Встав на эту точку зрения, Струве, не сочтя нужным посоветоваться с коллегами по Союзу освобождения, привел в соответствие с ней свою редакционную политику; он продолжал следовать ей даже после того, как стало ясно, что большинство либералов ее не одобряют. Разумеется, если принять во внимание ранее существовавшие между ним и Союзом договоренности, он имел право проводить ту редакционную политику, какую считал необходимой. Но поскольку речь шла о политических маневрах чрезвычайной важности, допущенная им поспешность в принятии решений и то обстоятельство, что он не счел нужным предварительно проконсультироваться со своими коллегами, настроили против него многих российских либералов, результатом чего стало заметное понижение его авторитета в их среде[734].

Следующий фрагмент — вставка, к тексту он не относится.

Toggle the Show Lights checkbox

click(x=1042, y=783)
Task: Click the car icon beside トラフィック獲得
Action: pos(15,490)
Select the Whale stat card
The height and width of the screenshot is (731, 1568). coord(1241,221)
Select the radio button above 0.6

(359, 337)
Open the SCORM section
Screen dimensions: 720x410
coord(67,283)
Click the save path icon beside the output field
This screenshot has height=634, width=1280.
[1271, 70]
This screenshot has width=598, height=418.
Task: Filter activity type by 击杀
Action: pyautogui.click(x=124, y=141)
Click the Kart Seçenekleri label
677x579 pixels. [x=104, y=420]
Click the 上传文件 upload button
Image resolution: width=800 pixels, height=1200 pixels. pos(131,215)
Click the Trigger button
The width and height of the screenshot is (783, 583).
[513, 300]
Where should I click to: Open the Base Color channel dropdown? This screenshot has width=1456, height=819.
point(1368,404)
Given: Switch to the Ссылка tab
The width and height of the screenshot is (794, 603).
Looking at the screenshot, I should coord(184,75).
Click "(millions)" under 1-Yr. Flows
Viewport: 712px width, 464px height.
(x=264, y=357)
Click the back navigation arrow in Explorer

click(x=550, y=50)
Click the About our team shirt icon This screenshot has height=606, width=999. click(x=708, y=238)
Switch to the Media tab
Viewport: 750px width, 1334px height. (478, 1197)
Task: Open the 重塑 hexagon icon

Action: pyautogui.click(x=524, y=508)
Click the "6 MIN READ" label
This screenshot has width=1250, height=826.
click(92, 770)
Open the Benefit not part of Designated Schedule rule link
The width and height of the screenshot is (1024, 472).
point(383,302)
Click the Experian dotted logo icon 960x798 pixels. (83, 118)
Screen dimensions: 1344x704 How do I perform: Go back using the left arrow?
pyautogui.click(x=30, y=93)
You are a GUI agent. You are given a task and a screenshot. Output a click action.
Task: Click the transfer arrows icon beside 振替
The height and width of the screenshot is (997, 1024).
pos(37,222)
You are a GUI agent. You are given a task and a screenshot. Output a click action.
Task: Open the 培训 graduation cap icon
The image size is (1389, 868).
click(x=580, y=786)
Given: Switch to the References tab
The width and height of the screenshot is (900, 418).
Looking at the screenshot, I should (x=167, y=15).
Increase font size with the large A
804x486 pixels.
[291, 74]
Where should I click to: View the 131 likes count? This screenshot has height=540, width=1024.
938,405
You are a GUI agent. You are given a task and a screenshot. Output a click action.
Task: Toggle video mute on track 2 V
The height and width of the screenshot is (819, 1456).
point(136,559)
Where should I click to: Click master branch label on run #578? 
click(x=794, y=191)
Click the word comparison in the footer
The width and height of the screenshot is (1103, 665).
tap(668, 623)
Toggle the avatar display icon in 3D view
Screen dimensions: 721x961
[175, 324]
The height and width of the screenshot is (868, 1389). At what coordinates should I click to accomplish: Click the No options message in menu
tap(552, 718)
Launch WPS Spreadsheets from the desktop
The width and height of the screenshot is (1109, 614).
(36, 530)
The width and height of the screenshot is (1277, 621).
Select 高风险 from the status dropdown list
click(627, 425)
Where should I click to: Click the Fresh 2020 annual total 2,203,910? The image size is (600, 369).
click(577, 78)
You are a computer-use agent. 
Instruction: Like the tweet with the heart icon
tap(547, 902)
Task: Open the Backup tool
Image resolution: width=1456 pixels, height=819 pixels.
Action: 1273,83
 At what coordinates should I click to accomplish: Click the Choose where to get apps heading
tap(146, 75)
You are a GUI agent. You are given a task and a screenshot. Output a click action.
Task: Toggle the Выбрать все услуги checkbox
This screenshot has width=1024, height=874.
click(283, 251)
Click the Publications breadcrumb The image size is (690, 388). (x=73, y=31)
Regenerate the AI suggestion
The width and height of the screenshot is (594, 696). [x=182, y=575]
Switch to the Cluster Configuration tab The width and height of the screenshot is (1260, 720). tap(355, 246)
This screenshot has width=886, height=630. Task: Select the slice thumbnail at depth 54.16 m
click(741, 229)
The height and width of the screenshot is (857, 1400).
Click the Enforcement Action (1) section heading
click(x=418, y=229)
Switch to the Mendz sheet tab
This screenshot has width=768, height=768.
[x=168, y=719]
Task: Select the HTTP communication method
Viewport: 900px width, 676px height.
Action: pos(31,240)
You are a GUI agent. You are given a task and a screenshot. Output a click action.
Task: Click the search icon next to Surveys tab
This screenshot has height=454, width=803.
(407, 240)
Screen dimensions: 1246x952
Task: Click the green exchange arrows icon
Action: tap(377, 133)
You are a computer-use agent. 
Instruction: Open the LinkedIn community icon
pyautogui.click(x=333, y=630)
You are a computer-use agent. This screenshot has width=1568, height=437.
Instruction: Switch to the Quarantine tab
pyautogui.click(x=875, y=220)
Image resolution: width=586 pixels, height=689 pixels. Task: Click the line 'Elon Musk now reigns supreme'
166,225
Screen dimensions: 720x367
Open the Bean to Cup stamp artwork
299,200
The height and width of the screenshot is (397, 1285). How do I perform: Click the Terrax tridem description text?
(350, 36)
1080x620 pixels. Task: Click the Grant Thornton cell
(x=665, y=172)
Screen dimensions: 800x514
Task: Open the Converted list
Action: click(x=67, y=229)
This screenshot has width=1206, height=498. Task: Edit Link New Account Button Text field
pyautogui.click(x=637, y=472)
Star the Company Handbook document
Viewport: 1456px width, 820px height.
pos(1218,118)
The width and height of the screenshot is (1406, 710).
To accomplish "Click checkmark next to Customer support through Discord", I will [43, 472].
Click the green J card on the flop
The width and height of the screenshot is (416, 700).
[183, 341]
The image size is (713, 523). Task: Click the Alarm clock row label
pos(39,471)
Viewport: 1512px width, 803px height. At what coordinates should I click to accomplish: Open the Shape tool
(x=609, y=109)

Выработанная Струве политическая стратегия в отношении войны подверглась незамедлительной критике как справа, со стороны националистов, так и слева, со стороны либералов. В общественном мнении России произошел раскол. Консерваторы, включая значительную часть консервативно настроенных либералов, приняли сторону правительства, хотя и в разной степени. На период войны земцы решили соблюдать что-то вроде соглашения о прекращении огня в своем сражении с бюрократией. Соответствующая резолюция была принята на собрании «Беседы» 14/26 февраля 1904 года[735]. Некоторые известные ветераны либерального движения, среди которых был и идол Струве времен его юности, К. К. Арсеньев, дошли даже до того, что вместе с одной из депутаций пришли на прием к Николаю II, дабы выразить ему свои патриотические чувства[736]. Струве нашел их поведение позорным. Он был поражен тем, как легко бюрократия обвела вокруг пальца всех этих людей. По его мнению, каждый, кто на время войны забыл о своем противостоянии правительству, страдал политической близорукостью: по сути дела, писал он, Плеве гораздо более опасен для России, чем японцы[737]. Было очень неразумно отказываться от давления на правительство с целью получения политической свободы только потому, что оно спровоцировало японцев на военные действия на Дальнем Востоке. Подобные аргументы, да еще выраженные с присущей Струве язвительностью, побудили крайне правых публицистов обвинить его в антипатриотизме вплоть до государственной измены[738].

В свою очередь, Союз освобождения (особенно его достаточно мощное левое крыло) также не испытывал восторга от позиции Струве — этим людям она казалась чересчур националистической. Когда номер Листка Освобождения с текстом обращения Струве к студентам достиг России, он вызвал настоящую бурю. Один из членов Петербургского Союза — Струве полагал, что это была Кускова — даже выпустил листовку, содержащую протест против занятой Струве в отношении войны позиции и заявление о том, что Петербургский Союз ее не одобряет[739]. Некоторые члены местных Союзов освобождения в ярости публично рвали Листок[740]. Милюков, постепенно приобретавший статус предводителя либеральных «войск» и в силу этого не желавший упустить ни одного случая, чтобы поддеть своего главного соперника, на этот раз решил сделать это в форме письма, направленного ему как редактору Освобождения. Народные массы России, писал он, безразличны к идущей войне, и студентам, которых Струве призывал присоединяться к демонстрациям, просто не к чему было присоединяться: «Пока русская армия будет кулацким символом русского нахальства… мы не станем кричать: “да здравствует русская армия”». Проявление патриотических чувств, по мнению Милюкова, лучше отложить на будущее, когда возникнет нужда защищать свободную Россию[741].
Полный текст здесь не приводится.